**Quoted passage**
· · ·
> This is not "data loss", because the transaction was not ever fully committed. The power failure happened before the commit was confirmed to the application, so there's no way anyone should have expected that the transaction is durable.
In the scenario outlined in the article, technically the lost transactions _were_ fully committed from the application's perspective.
From sqlite's perspective, the updates were successfully fsync'd to the WAL and are now waiting for the next CHECKPOINT operation to be written back to the main database. But sqlite doesn't wait for the main DB to be updated to report success to the application, and nor should it -- the entire point of the WAL is that once data is fsynced to the journal sqlite is confident about its durability.
The type of corruption induced in the article highlights this assumption: if the data on disk changes after fsync reports success, it can invalidate updates further ahead in the WAL that the application was previously told had been successfully committed (and thus may have triggered other external actions).
To be clear, sqlite is doing the right thing. If any frame in the WAL does not match its checksum then the validity of all subsequent frames is called into question. And if fsync() is lying to this extent there's nothing sqlite can do -- that's a bug in the underlying storage layer.
· · ·
**Extracted information**
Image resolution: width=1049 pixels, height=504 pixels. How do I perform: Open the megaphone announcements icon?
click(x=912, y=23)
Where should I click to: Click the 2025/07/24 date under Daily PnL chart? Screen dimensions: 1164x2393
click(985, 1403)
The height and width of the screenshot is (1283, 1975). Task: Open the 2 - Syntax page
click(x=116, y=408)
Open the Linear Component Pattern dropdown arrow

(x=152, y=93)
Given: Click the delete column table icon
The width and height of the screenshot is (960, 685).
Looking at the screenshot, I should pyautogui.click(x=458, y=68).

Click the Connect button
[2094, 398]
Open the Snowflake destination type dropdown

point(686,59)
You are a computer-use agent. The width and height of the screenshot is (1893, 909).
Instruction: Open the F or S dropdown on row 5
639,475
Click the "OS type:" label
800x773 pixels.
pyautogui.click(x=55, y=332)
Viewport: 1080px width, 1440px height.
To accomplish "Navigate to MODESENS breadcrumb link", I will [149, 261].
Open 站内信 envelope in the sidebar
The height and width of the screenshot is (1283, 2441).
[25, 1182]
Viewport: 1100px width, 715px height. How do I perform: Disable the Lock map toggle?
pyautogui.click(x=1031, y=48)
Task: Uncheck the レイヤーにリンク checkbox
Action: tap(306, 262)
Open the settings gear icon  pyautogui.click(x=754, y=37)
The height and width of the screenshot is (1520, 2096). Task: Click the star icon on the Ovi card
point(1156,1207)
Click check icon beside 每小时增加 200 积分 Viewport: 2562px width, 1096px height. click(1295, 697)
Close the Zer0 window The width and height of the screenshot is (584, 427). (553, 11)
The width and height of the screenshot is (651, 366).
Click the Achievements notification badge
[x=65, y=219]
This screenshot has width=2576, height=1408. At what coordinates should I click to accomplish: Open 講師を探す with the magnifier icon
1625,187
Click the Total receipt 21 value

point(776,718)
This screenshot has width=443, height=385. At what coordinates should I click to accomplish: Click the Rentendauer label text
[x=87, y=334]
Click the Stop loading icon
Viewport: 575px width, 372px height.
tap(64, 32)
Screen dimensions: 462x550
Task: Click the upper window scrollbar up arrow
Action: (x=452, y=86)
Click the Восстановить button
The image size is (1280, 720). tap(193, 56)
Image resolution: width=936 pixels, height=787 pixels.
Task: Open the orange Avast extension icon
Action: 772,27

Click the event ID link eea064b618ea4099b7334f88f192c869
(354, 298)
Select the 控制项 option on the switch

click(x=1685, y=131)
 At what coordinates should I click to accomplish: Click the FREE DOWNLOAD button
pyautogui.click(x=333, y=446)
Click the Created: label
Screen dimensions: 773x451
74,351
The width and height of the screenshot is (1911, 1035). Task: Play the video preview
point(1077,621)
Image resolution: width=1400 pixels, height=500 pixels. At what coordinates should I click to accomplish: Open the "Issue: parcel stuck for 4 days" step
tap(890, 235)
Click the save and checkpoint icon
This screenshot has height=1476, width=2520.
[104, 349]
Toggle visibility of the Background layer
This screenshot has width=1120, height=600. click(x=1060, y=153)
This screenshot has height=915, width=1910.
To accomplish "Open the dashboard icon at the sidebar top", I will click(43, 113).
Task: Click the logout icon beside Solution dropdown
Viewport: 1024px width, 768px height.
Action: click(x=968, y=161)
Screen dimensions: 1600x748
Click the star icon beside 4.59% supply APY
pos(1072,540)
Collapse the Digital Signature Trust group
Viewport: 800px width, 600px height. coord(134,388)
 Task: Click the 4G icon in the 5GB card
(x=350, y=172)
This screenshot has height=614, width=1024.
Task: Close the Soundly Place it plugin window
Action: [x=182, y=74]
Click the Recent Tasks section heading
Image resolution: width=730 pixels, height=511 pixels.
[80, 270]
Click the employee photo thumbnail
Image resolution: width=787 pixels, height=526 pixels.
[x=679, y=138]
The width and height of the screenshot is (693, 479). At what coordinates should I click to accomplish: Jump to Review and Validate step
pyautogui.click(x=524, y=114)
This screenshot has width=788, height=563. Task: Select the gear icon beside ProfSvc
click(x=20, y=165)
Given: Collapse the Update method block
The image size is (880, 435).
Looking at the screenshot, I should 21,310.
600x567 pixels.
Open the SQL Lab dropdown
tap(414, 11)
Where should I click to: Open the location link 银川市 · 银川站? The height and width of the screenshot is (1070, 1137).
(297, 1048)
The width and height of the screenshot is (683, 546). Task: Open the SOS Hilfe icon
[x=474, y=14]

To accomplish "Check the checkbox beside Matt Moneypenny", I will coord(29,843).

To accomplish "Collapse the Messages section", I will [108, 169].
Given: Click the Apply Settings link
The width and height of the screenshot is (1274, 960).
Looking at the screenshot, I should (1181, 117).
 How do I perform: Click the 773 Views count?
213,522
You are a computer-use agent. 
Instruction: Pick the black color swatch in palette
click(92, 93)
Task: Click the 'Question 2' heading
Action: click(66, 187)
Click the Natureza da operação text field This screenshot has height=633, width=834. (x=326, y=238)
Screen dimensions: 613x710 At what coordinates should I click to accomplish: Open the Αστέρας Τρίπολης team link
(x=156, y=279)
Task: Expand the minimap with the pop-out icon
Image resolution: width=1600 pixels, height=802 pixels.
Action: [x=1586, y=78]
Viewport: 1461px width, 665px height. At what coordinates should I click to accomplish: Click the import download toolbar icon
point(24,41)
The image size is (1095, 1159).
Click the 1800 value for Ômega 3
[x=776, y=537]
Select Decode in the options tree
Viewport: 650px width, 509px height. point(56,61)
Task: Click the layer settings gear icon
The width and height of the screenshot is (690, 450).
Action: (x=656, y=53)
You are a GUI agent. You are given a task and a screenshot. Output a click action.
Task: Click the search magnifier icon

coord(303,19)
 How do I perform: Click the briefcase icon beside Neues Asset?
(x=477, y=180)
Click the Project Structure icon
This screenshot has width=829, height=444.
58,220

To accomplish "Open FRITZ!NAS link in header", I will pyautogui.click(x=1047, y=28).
· · ·
**Exercise instructions**
1. Answer these questions from the comment on sqlite durability.
(a) In the quoted claim at the start, when did the power failure happen?
(b) Which operation writes the fsync'd updates from the WAL back to the main database?
(c) What happens to later frames when a WAL frame does not match its checksum?
2. Write the next part of the comment on sqlite durability, picking up after its final sentence.

**Answers for the tasks**
1.
(a) The power failure happened before the commit was confirmed to the application.
(b) The next CHECKPOINT operation writes them back to the main database.
(c) The validity of all subsequent frames is called into question.

2.
However I think it does leave us with a legitimate race:
1. application submits transactions 1..N
2. sqlite starts committing transactions 1..N to WAL
3. fsync reports success and data is valid on disk
4. sqlite reports success to application
5. application fires off actions in response to transaction N being committed
6. some external event (hardware?) causes a bit-flip in the WAL on disk affecting transaction 2
7. application closes/crashes without sqlite having an opportunity to CHECKPOINT
8. application restarts
9. sqlite recovers WAL and discards transactions 2..N
There's a lot of caveats here. I think that both the bit-flip and the application crash are required, because while the application is running the WAL contents are likely duplicated in RAM (possibly in OS-buffers) and a bit-flip on disk alone may never be observed. The bit-flip also needs to be a silent error from the perspective of the storage layer to not result in an error/warning message from sqlite (eg. reporting I/O errors via the usual sqlite_config(SQLITE_LOG, ...) mechanism).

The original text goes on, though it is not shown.